* **YOUR TASK**: Reproduce the data below from the line containing "Locate an element" through the end of the data, leaving out the pictures.

Records from a dataset

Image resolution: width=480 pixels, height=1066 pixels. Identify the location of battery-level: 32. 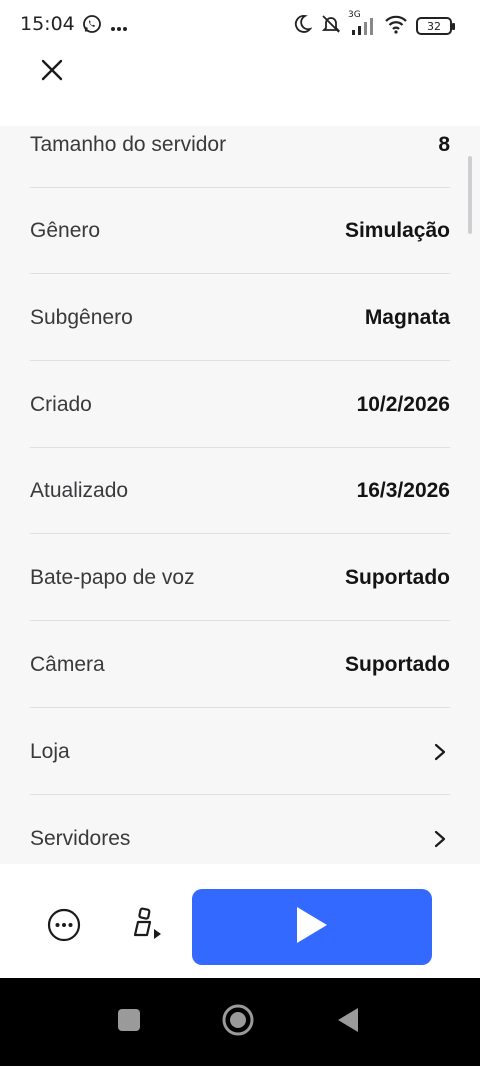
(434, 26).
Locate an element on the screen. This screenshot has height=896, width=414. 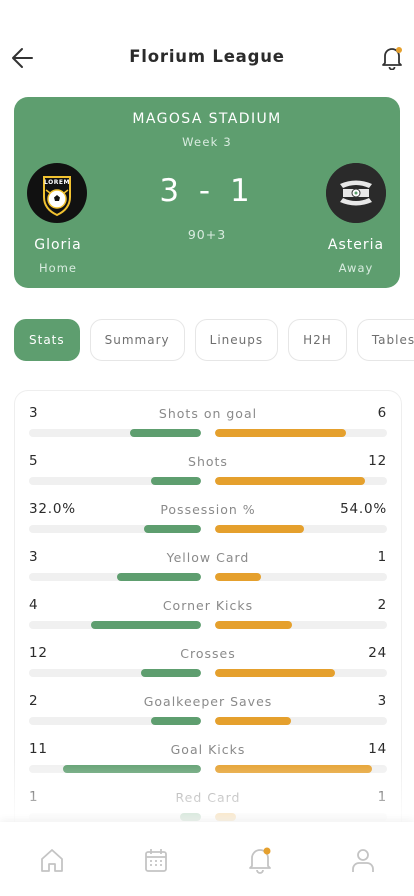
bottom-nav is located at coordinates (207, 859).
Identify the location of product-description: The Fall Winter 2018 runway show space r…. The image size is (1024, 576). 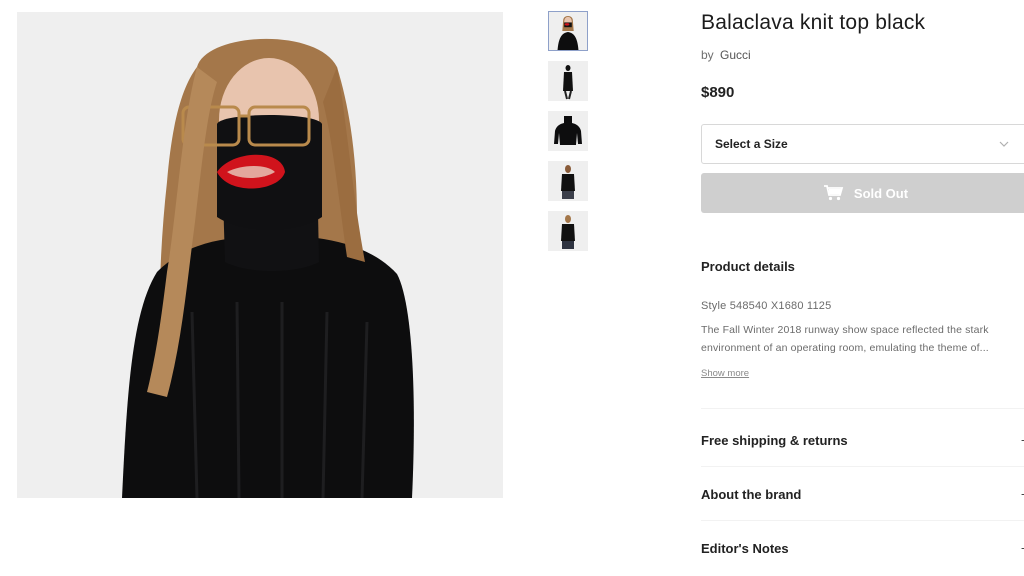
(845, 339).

* **WRITTEN SOLUTION**:
Locate an element on the screen. This screenshot has height=896, width=414. 
bottom-nav is located at coordinates (207, 859).
Identify the location of product-description: The Fall Winter 2018 runway show space r…. The image size is (1024, 576). 
(845, 339).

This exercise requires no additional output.